|"Lee, this is one Santa that's going out the front door."|
December 15, 2012
It seems a media staple to dust off every year a story about the “war on Christmas”.
The annual anti-Christmas story usually goes along the lines of someone tries to keep a nativity scene from being erected on a library lawn or a tree from a city hall lawn, usually in the US. People line up on either side and in the end everyone stomps off muttering “bah, humbug” or the like.
These Christmas kerfuffles make good reading, and inspire no end of alarmist letters to the editor about whether you’ll soon go to jail for wishing anyone a Merry Christmas, but the defenders of Christmas miss two important points.
The first is you’ll be hard pressed to find a city or town in North America that isn’t done up in lights, holly, garlands, tinsel, angels and trees on December 25th. Stores play Christmas carols from November 1st right through to New Years.
Christmas is in no danger of disappearing and Christians are not likely to be forced into the catacombs anytime soon.
The second and bigger point to keep in mind is that Christmas – the holiday if not the religious festival – is enjoyed by people from an astounding variety of cultures and other religions.
I worked in a small office with two Jewish partners. They wouldn’t let me put up a Christmas tree. Why? Because they wanted to put it up themselves.
I had a Christmas tree at home, they argued, so I should let them have the fun of putting it up at the office. By the time they were finished with the tree and angels, the office looked more Christmassy than my living room.
This week I was in our local dollar store getting stocking stuffers for the family. I passed on the canned prunes from Yemen and tins of sardines with Arabic labels and instead went for the easily breakable toys.

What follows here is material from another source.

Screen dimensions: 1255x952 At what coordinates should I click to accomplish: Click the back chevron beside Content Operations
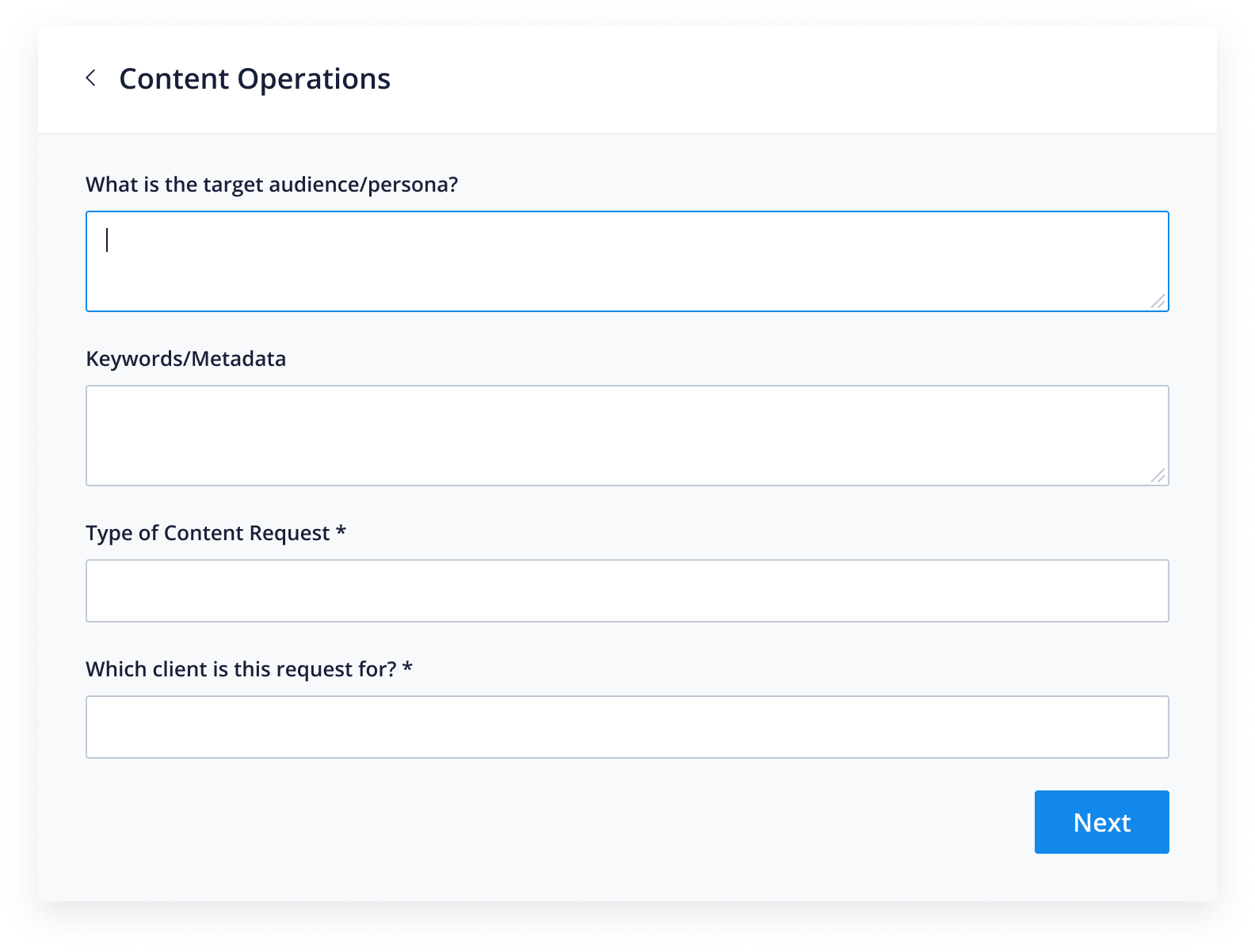pos(91,78)
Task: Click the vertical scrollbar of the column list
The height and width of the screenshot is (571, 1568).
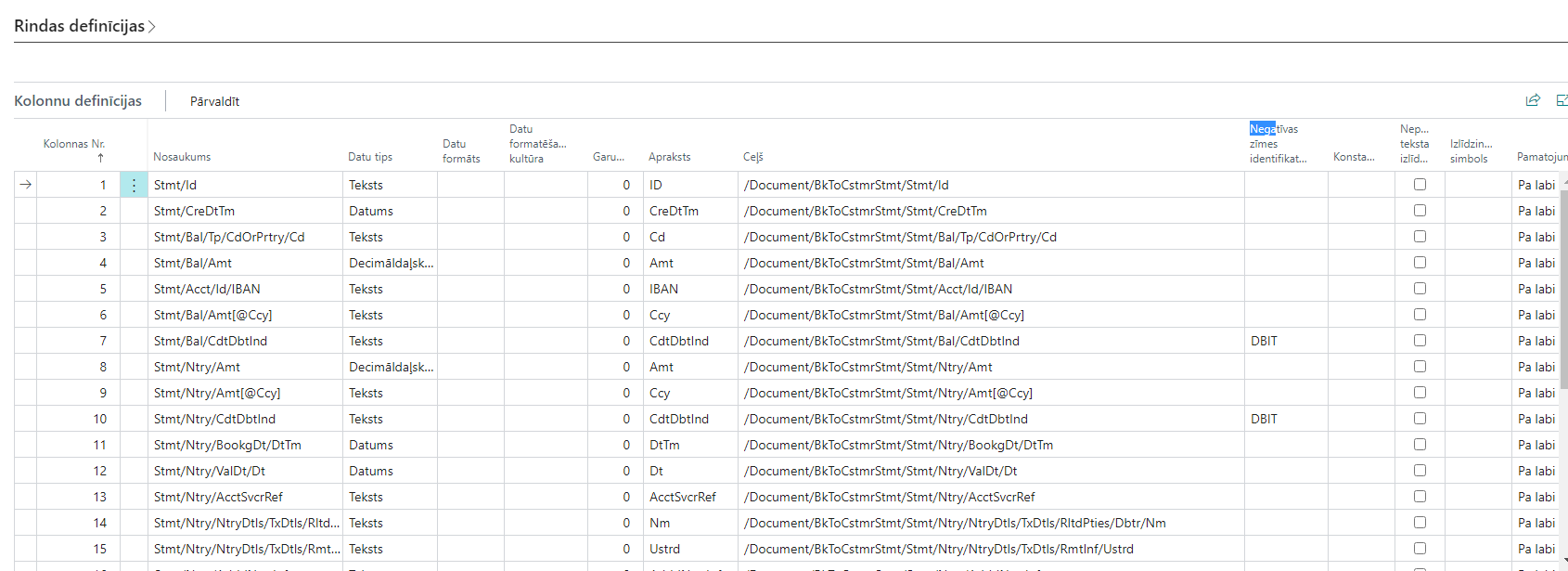Action: [1563, 297]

Behind the counter the owners had a little shrine to Ganeesh – Hindu god of prosperity and good fortune. That didn’t stop them from wearing Santa hats. “Merry Christmas” they called out to me on my way out past the collection of plastic crèches.
Some will complain the rampant commercialism is ruining it and Jesus wasn’t about selling flat screen TVs at 40% off. Just remember there have been people selling junk to pilgrims and outside of churches for more than a thousand years. We’ve survived.
My Jewish friends take no offence when I offer them a “Merry Christmas” because they know I’ll also wish them a Happy Hanukkah.
Some Christians insist that the “keep the Christ in Christmas” means keeping everyone else out – that somehow sharing it diminishes it. Often the ones who don’t want to share are the same people who say Christmas is under attack.
I have friends who are ministers and priests and make their living as professional Christians. Presumably they know a thing or two about the Christmas season.
Their opinion? Christmas may be for the faithful, but it’s also for sharing with anyone who wants to embrace the spirit of the season.
That spirit is about peace on Earth and goodwill towards all men. It’s about counting your many blessings and being mindful of the needs of those less fortunate. It’s about forgiving past feuds and putting love and kindness in your heart, hopefully not just for a couple of weeks a year but every day.
So don’t worry – Christmas is alive and well, and it won’t be going anywhere anytime soon.